Afenifere chides Osinbajo over remarks on Awolowo’s statement

By Seye Olumide
08 August 2017   |   4:01 am
The Yoruba socio-cultural organisation, Afenifere has urged Acting President Osinbajo to be mindful of his utterances whenever he is criticising those calling for the restructuring of Nigeria.

Osinbajo

The Yoruba socio-cultural organisation, Afenifere has urged Acting President Osinbajo to be mindful of his utterances whenever he is criticising those calling for the restructuring of Nigeria.

The group also urged Osinbajo not to try in any way to denigrate or twist the meaning of Chief Obafemi Awolowo’s statement that Nigeria is not a nation, but a mere geographical expression.

In a statement yesterday, the National Publicity Secretary of Afenifere, Mr. Yinka Odumakin, said it appears that Osinbajo is seeking some endorsement of would-be appointees by dumping Nigerian patriots, who have been in the agitation for the restructuring of the country, to please the owners of the current game.
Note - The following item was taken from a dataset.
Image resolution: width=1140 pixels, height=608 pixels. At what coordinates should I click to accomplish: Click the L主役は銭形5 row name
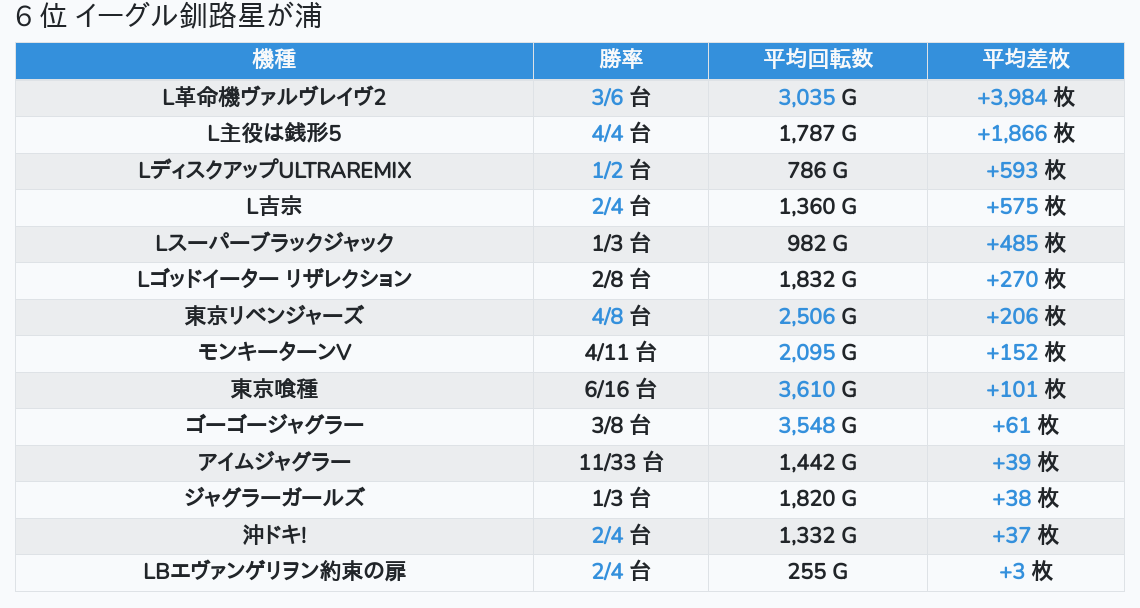click(x=274, y=133)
The group added that the Acting President, in seeking to advance the position and interests of his current central-government power constituency, has in a recent public speech, dismissed the decades-old clamour for a restructuring of the Nigerian polity by some of Nigeria’s best and most-respected personalities.

According to Afenifere, “Osinbajo in that same speech has also, rather strangely, and in a way that dishonours the opinion and memory of Awolowo, gone ahead to disingenuously lend himself to the propagation of historical and intellectual sophistry, regarding the imposed unity of Nigeria. His demeaning and dismissive comments on Awolowo’s famous reference to Nigeria as not being a nation, but a mere geographical expression, the third time in three months, are strange, misguided and unfortunate on a number of fronts.”

While insisting that Awolowo was right then and still right today, Afenifere said, “If the Acting President is still in doubt, let him check why a super minister would disown him openly on the Acting Chairman of the Economic and Financial Crime Commission (EFCC), Mr. Ibrahim Magu. He should look closely at the seat of another super Minister, which has been vacant at Federal Executive Council (FEC) since President Muhammadu Buhari left the country over 90 days ago.”

Afenifere further wondered why it took Osinbajo several weeks before he was allowed to sign the 2017 budget? “Should it have taken him over 70 days to be allowed to swear in ministers cleared on the eve of the President’s departure, if this were a nation already? Why has he been holding meetings to deal with the fallouts of Arewa youth’s threat to the Igbo leaving in the northern region to quit without the gut to arrest them, if he were not presiding over a ‘mere geographical expression?’

The group however said that it is waiting for the day Osinbajo would repudiate the statement credited to the first Prime Minister of the country, Sir Abubakar Tafawa Balewa in 1948 on Nigeria around the same time with Awolowo that: “Since 1914 the British Government has been trying to make Nigeria into one country, but the Nigerian people themselves are historically different in their backgrounds, in their religious beliefs and customs and do not show themselves any signs of willingness to unite … Nigerian unity is only a British invention.”

Afenifere further expressed disgust at Osinbajo’s claim that Nigerians who clamour for restructuring are those looking for appointments in the Buhari-Osinbajo Administration.

Meanwhile, one of the principal actors of the 1990 military coup, Col. Tony Nyiam (rtd), who was also a delegate to the 2014 National Conference, alleged that some southern political leaders in the ruling All Progressives Congress (APC) are willing tools in the hands of their counterparts, mainly from the North West and North East to frustrate the agitation for restructuring.

In an interview with The Guardian, Nyiam said, “If the agitation for the restructuring of Nigeria must be won, we must be bold to name those southern politicians who were working in collaboration with some elements in the north to frustrate efforts to reform Nigeria.”